Homeless in Seattle
“Those homeless! I don’t understand them…” Manhal was my Iraqi driver during the 2003 war in Baghdad. Then he was forced to leave with his family and after years of hardship in Jordan ended up as a refugee in Seattle. He has worked 16 hours a day-7 days a week driving buses for Microsoft, shuttles to the airport and huge trucks across the States. Now he rents a nice house on the bank of a suburban lake, sends three of his four children to college and plans to start a new business importing furniture from Egypt. So he doesn’t understand the homeless. “The jobs are there” he says. “You just have to pick’em up”.
With almost 10,000 living in the streets Seattle ranks 4th in homeless population for metro areas in the US: only New York, Los Angeles and Las Vegas have bigger numbers. Yet Seattle is a rich and compassionate city. King County has spent a billion dollars or more to help the homeless, has built nearly 6,000 units of affordable housing over the past decade and gets substantial aid from the world’s wealthiest private institution, the Bill&Melinda Gates Foundation. What went wrong?

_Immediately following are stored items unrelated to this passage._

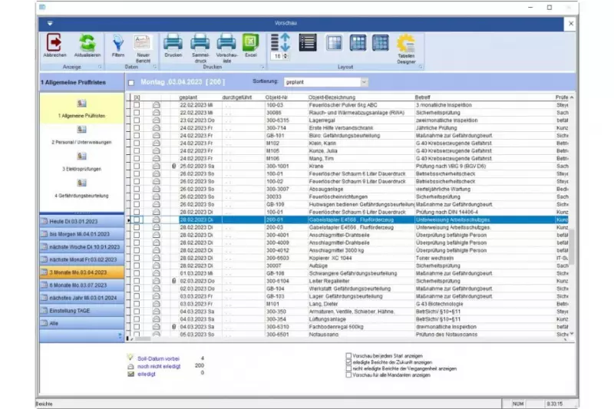The image size is (614, 409).
Task: Open the Filtern funnel tool
Action: pos(118,43)
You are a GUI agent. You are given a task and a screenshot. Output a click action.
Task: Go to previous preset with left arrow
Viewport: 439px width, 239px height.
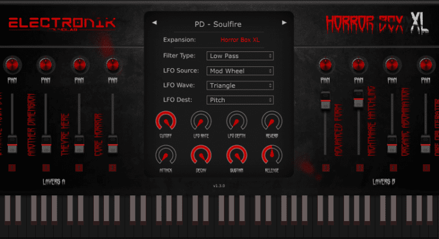pyautogui.click(x=154, y=23)
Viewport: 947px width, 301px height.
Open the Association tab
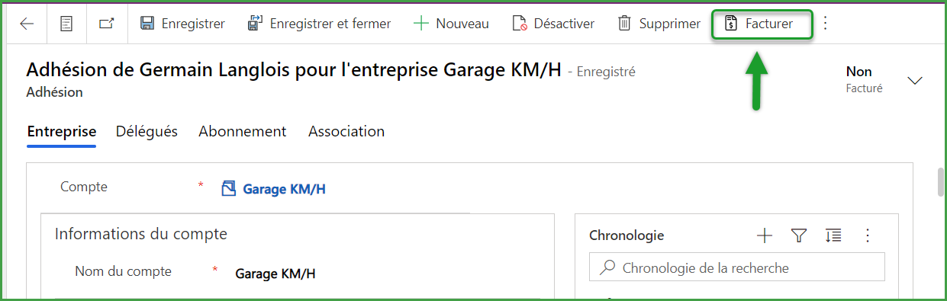346,131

The root of the problem goes back to the early 2000s, when the high-tech bubble fueled rising home prices and the federal government cut funding for homeless services and low-income housing. A 10-year plan to end or reduce homelessness was put in place but it was jeopardized by the recession that hit midway through the program. And when the economy bounced back things got worse: Seattle’s booming GDP and thriving growth are attracting a lot of people who struggle with the cost of living and the cost of housing, forcing thousands to spend their nights dumped on the streets. Broken mental health systems and racial disparities add to the problem: two-thirds of homeless people in shelters and transitional housing are people of color. You spot them everywhere in downtown Seattle, drifting on sidewalks past the Pike Place fish market, peeking out from cardboard havens in Pioneer Square, sleeping in the neatly-groomed parks or queueing for meal at a soup kitchen.
Say Seattle and you think Microsoft, Boeing and Jimi Hendrix. But the richest city in the US is creating poverty at unprecedented levels: there is something inherently wrong with the economic structure of this country.